深夜の古本屋ホリック

 この頃また小説にはまっている。
きっかけはいつも行くスーパーの前の古本屋。
あるのは知っていたけど入ったことはなかった。
 どんなに夜遅く帰って来ても、その店は
営業している。へー、夜中もやってるんだ…と
その度に今度ゆっくり来てみようと思っていた。
 かれこれ2月ほど前、眠れぬ熱帯夜に悶々とし、
ふとその店のことを思い出した。どうせ眠れないなら
散歩がてら行ってみようか。そこで夜更けの街に
ふらふらとさまよい出た。0時過ぎだというのに
結構人が歩いている。
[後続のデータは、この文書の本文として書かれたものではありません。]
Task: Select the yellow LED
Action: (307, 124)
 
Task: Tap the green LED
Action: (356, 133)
夜風にあたれば家の中より
格段に涼しく気持ちがいい。
 目当ての古本屋は思惑通り営業中。
軒先の百円文庫を物色し、店内もじっくり拝見。
あちこちに無造作に本が積み上げられ、愛想のない
おやじさんがその山の向こうに座っている。
古本のデパートみたいなブックオフとかと違って
何かこういう雰囲気っていいじゃん。
 ごちゃごちゃした本の山を眺めつ眇めつ、
ひっくり返して面白そうな本を見つけるのは、
まるで宝探しみたい。すっかり没頭して
一時間ほどを費やし、文庫ばかり全部で10冊ほど
買い込んだ。ぜ~んぶ小説!
 小説はあたりはずれが激しいからなかなか
新刊では買えないし、文庫になってもよく知らない
作家のは敬遠しがち。でも古本なら思い切って
買えるもんね。おかげで「やっぱ小説ってすごい!」
ということを改めで感じる今日この頃。
 
 この古本屋通い、今ではすっかり恒例になった。
深夜ばかりじゃなく、スーパーへの買い物の帰り
にも寄る。どこまで買い物に行ってたの!と
自分に突っ込みたくなるほど時間がかかるのが難だけど。
 買いこんだ本は2ヶ月で30冊をくだらない。
さすがの愛想なしのおやじさんもこの頃「まいど…」
と言うようになった。さて、今晩あたりまた面白い
小説仕込みに深夜の散歩といこうかな。